- Monday, January 23, 2023

The world lost a great historian and America lost a great friend when Paul Johnson died this month at age 94.

Johnson wrote more than 50 books, covering everything from the history of the 20th century to ancient Egypt, the Renaissance and seminal figures such as Socrates, President George Washington, Napoleon Bonaparte and British Prime Minister Winston Churchill. A Brit, he wrote the best one-volume history of America. A Catholic, he wrote a most perceptive and sympathetic history of the Jews.

Johnson’s career highlights the importance of learning history and the perils of its neglect.

It’s hard to imagine a people who know less — and care less — about their history than Americans, an ignorance carefully cultivated by the left. This lack of knowledge makes it easier for them to manipulate us.

How can you know where you are or where you’re going if you don’t know where you’ve been? 

A 2018 survey by the Woodrow Wilson National Fellowship Foundation showed that only 1 in 3 Americans could pass a citizenship test. 

On a multiple-choice exam, only 24% knew the causes of the American Revolution, while 69% didn’t know which countries we fought in World War II.

Each generation knows less than the last. Those 65 and older did best, with 74% answering six out of 10 questions correctly. Those under 45 did worst, with a pathetic 19% passing.

The beneficiaries of this entrenched ignorance are those with a vested interest in voters being clueless about how their nation was founded, what it stands for and how it grew to greatness — citizens in such a fog that they believe the left’s agenda represents progress.

Lack of historical consciousness accounts for the widespread belief that America is a democracy and not a republic, that the Social Security system is based on sound economic principles, that President Franklin Roosevelt brought us out of the Great Depression, which was caused by capitalist greed, that inflation has nothing to do with government spending, that the First Amendment prohibits laws based on the Judeo-Christian ethic, and that the Founding Fathers were rich White men interested primarily in maintaining their status instead of idealists who launched a noble experiment in self-government.

Over the course of a century, progressives have steadily pushed history out of public education. Although 21 states require teaching American history at the high school level, the curriculum is pap. History has been largely replaced by something called social studies, which focuses primarily on vague theory rather than concrete facts.

The history that students encounter most often is victim history. There’s Black History Month, Hispanic History Month, Asian American History Month and LGBTQ History Month, but no American History Month.

Our schools have been infiltrated by ideologues pushing pseudo-history like the 1619 Project, which teaches that America is a uniquely racist country — that we were founded on racism, that America’s accumulated wealth is based on slavery, and that we remain a nation of institutional racism.

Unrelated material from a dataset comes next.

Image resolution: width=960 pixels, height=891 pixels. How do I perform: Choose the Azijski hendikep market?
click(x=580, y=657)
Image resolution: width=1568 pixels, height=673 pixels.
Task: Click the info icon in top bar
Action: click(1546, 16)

From this perspective, reparations for slavery seem like a matter of fairness. A 2022 Pew Research poll found that a depressing 30% of Americans favor this racial plunder.

From grade school through college, Americans are taught to hate themselves. Far too many believe that the American saga is about slavery, genocide, exploitation and oppression — from the antebellum South to the Indian Wars, Japanese internment during World War II and voter ID laws, which supposedly disenfranchise minorities.

Paul Johnson began his “History of the American People” with these stirring words: “The creation of the United States of America is the greatest of all human adventures. No other national story has such tremendous lessons for the American people and for the rest of mankind.”

While Johnson is popular with conservatives, educators much prefer Marxist Howard Zinn’s “People’s History of the United States.” Instead of what he calls “nationalist history,” Zinn offers a diatribe on how the masses have been duped and manipulated by capitalists.

Zinn was my faculty adviser when I was an undergraduate at Boston University in the 1960s. Campus conservatives called him Ho Chi Zinn.

When faced with a daunting array of enemies, foreign and domestic, Americans’ ignorance of history leaves them easy targets for any hucksters who happen along.

History must be rescued from the left. A nation of people ignorant of its past has no future.

• Don Feder is a columnist with The Washington Times.